══ Stored records ══
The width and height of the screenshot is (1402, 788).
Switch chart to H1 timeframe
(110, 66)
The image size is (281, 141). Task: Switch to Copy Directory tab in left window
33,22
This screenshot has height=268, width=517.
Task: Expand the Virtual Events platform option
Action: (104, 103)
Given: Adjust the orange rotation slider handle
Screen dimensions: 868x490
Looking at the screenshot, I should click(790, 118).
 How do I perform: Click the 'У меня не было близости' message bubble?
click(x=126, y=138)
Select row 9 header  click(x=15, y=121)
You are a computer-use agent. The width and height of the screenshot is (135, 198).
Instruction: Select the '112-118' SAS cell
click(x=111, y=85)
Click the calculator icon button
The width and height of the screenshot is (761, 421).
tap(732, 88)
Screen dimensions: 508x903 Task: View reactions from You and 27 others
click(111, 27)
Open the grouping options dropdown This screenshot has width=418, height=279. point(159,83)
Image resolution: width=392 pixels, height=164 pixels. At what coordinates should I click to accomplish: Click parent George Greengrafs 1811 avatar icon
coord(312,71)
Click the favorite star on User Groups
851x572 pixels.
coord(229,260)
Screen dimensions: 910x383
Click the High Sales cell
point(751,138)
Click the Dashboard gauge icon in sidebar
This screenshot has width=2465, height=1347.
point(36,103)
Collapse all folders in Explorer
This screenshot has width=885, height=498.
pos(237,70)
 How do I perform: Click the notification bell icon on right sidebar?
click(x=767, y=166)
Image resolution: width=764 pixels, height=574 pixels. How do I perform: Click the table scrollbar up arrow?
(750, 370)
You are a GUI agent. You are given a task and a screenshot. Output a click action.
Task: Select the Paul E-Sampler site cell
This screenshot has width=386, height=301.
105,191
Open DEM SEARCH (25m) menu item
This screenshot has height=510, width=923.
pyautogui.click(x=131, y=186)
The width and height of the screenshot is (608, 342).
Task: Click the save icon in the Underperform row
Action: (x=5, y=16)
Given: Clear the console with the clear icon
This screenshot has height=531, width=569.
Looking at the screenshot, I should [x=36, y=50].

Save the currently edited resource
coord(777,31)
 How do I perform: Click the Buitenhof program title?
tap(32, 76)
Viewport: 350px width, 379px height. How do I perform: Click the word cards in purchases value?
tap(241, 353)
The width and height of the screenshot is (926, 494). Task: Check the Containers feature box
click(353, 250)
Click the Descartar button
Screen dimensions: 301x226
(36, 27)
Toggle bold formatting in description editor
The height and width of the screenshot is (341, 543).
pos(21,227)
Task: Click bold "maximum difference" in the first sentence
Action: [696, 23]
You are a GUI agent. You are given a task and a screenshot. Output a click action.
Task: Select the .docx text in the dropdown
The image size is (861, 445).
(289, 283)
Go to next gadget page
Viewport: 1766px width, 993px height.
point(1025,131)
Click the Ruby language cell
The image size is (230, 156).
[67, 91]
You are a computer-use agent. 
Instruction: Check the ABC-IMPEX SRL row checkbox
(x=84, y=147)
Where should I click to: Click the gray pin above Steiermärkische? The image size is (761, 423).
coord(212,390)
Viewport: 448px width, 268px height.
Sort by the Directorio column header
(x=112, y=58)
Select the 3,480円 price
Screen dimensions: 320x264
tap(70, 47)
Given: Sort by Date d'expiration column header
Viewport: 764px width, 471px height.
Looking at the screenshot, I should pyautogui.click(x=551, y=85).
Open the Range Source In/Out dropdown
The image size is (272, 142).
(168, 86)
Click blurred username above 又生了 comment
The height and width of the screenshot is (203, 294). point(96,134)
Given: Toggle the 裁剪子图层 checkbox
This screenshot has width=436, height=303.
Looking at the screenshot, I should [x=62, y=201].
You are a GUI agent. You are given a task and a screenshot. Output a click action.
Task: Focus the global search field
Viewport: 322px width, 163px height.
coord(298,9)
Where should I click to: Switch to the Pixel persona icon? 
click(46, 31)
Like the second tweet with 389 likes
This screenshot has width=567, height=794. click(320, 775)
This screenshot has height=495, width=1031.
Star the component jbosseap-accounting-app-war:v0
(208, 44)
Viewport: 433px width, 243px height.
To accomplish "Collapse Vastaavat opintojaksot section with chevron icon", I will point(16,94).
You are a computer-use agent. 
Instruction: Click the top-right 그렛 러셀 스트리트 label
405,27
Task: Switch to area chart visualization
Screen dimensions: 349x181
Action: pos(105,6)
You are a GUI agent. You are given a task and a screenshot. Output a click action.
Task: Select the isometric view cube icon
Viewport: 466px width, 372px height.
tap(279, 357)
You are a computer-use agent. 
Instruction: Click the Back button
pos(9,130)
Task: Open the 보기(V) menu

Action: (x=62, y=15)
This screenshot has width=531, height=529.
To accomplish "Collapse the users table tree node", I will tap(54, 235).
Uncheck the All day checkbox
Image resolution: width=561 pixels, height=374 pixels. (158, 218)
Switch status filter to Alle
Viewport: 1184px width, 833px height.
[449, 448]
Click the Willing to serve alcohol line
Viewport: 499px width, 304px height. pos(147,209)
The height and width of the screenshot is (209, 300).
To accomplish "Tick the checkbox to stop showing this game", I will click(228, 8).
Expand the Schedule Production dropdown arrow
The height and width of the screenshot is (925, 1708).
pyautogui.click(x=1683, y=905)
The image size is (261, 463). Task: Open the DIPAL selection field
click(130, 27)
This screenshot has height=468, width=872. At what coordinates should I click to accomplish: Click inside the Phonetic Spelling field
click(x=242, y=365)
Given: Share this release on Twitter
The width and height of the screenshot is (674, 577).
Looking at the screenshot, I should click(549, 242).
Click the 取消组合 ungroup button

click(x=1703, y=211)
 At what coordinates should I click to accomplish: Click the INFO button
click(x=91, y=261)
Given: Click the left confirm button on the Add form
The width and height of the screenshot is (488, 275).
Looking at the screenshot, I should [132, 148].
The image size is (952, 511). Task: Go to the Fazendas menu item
═══
[Direction] List each line of the data above that contains the word "pixels", matching case exactly.

[Result of this exercise]
Image resolution: width=392 pixels, height=164 pixels. At what coordinates should I click to accomplish: Click parent George Greengrafs 1811 avatar icon
851x572 pixels.
Image resolution: width=764 pixels, height=574 pixels. How do I perform: Click the table scrollbar up arrow?
Image resolution: width=561 pixels, height=374 pixels. (158, 218)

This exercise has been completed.